Volume of a Cone — Stuck On My Approach

Question

I'd like to calculate the volume of a right circular cone via my way.

If I have a right-triangle with base $D$ and height $H$ then its area is $\frac{1}{2}HD$. Now if we imagine rotating this shape through space about the $z$ axis then we know it will trace out the cone I desire. Appropriate integration will give me this volume: $$\int \frac{1}{2}HD $$

The hard part, obviously, is filling in the details. So I suppose the best place to start is looking at $dx dy dz$, $$\int \int \int \frac{1}{2}HD dx dy dz$$ I'm imagining rotation about the $z$ axis such that $dz =0$ so we can simplify our integration a little: $$\int \int \frac{1}{2}HD dx dy$$ Now how about finding $dx$ and $dy$... If we imagine the following scenario:

then we can obviously approximate $dx = -y d\theta$ and $dy=xd\theta$ but in our case $y=H$ and $D=x$ such that $$\int_0^{2\pi}\int_0^{2\pi} \frac{1}{2}HD (-H d\theta) ( D d\theta)$$ $$\int_0^{2\pi}\int_0^{2\pi} -\frac{1}{2}H^2 D^2 d\theta d\theta $$ but this doesn't seem to work.
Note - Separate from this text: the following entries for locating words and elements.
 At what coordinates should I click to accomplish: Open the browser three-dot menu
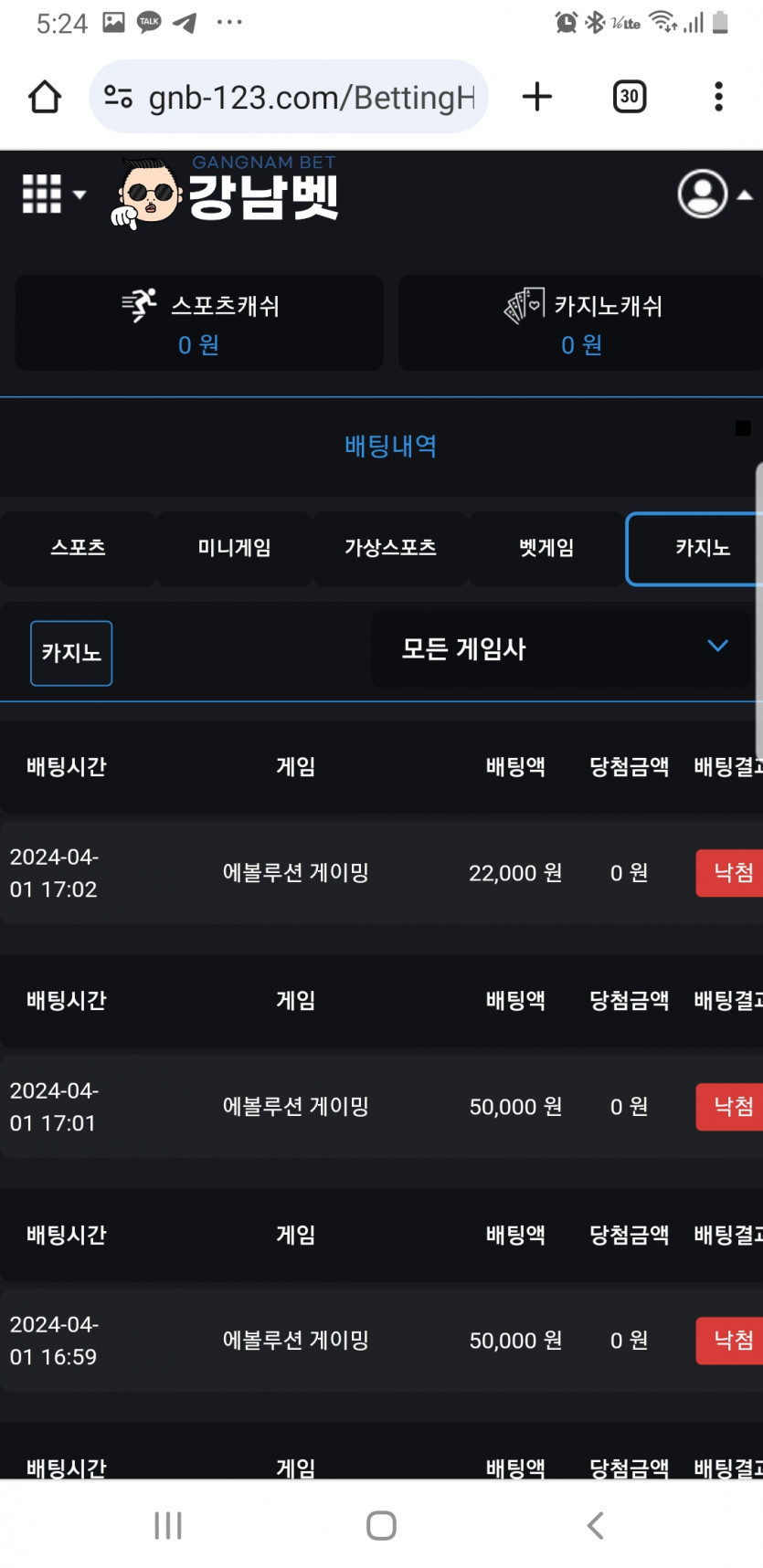(x=718, y=97)
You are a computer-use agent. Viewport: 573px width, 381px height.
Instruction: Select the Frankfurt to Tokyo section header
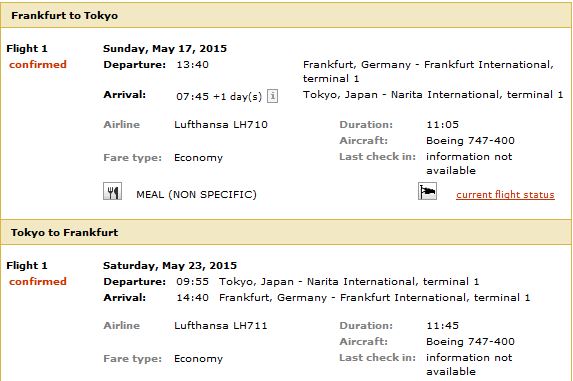(286, 15)
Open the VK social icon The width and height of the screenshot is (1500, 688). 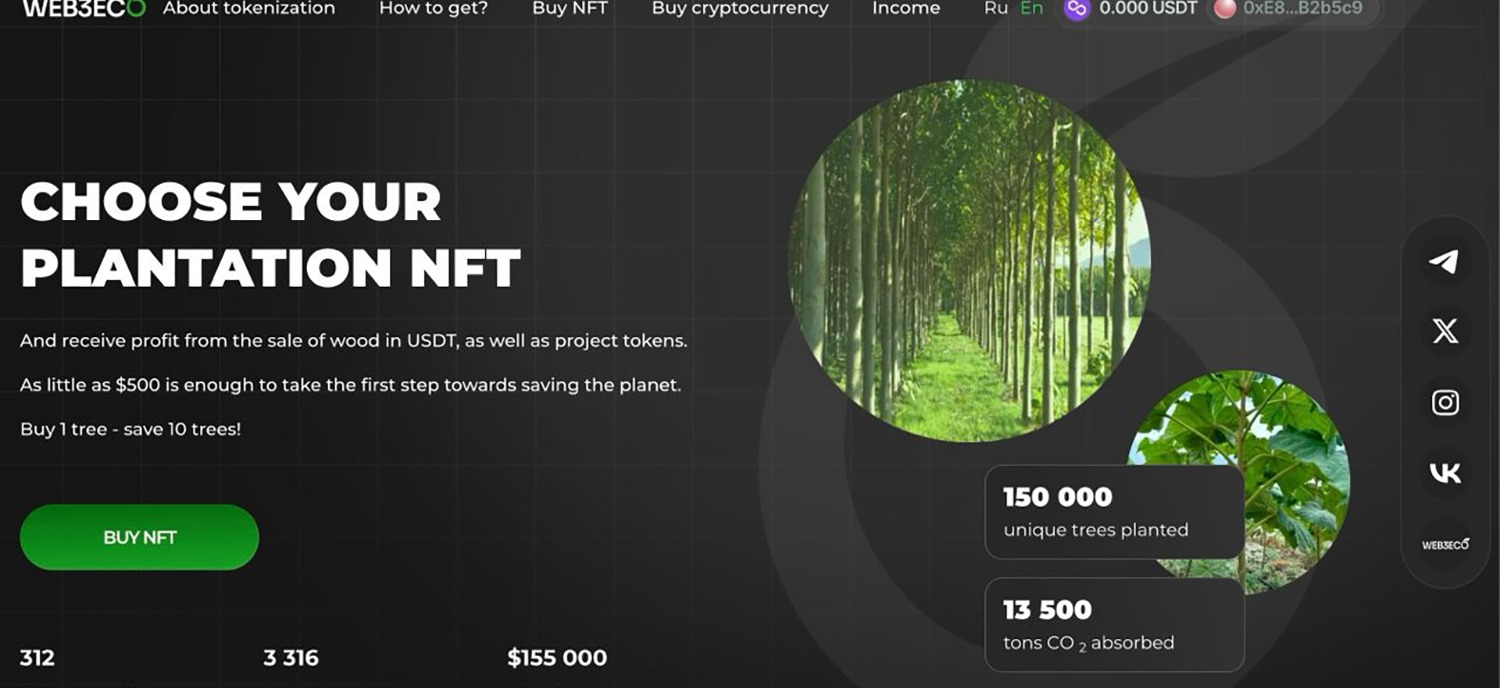1445,473
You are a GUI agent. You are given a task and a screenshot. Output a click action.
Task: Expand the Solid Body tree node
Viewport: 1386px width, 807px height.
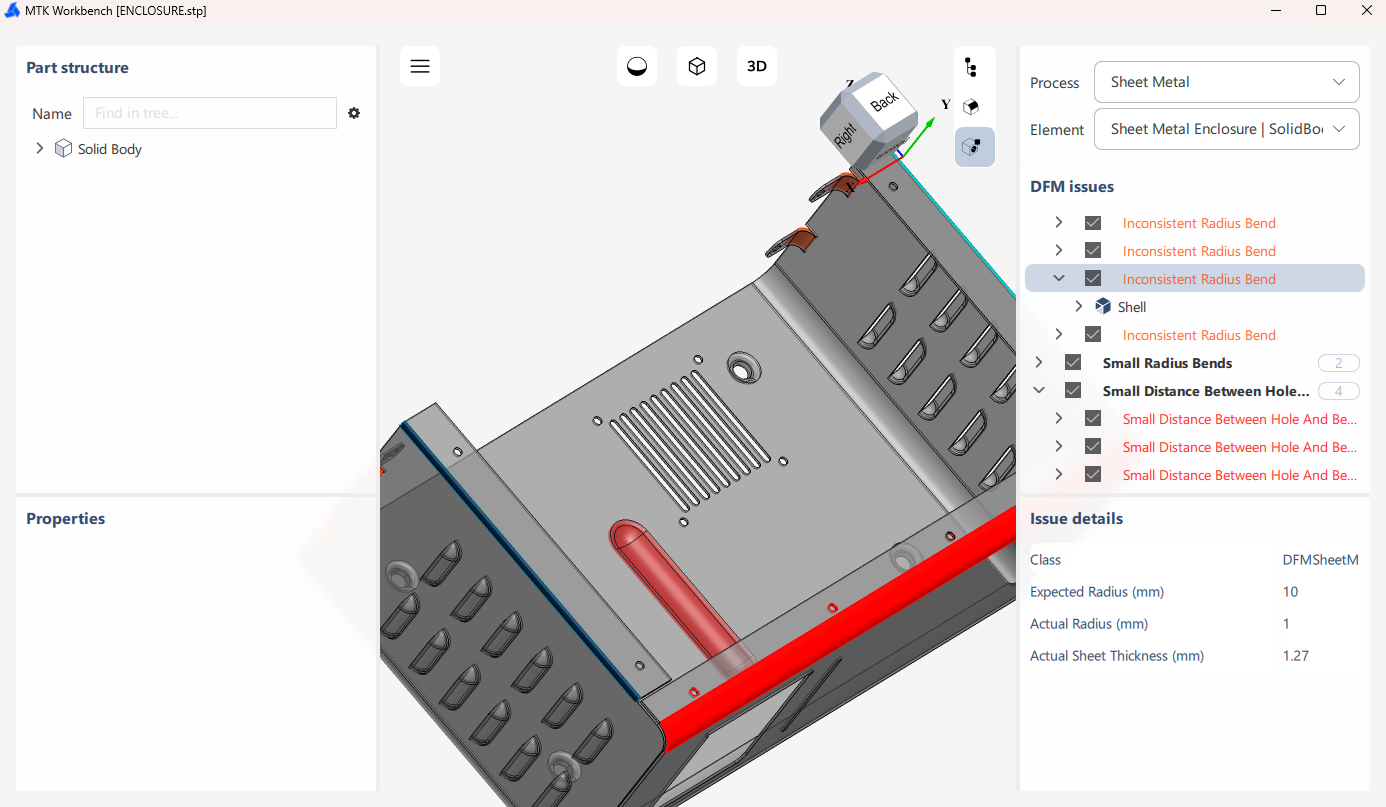[x=40, y=149]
Can you tell me where I went wrong and how I can fix this so that it will work how I intend?

Answer 1

Unless you are pursuing this multiple integral approach for a reason, why not just use the method of disks to compute the volume of the cone? (Video #28 here is a great resource.)

The triangle passes through the point $(0,H)$ and $(D,0)$; the line between these points is $y=-\frac{H}{D}x+H$, or equivalently, $x=-\frac{D}{H}y+D$ (this is the form we will need in a moment).

Then, using the method of disks, the volume of the cone is given by $$V=\int_0^H \pi\cdot(\text{radius})^2\,dy=\int_0^H \pi \left(-\frac{D}{H}y+D\right)^2\,dy=\frac{1}{3}\pi D^2H,$$ which is the well-known formula for the volume of a right circular cone of base radius $D$ and height $H$.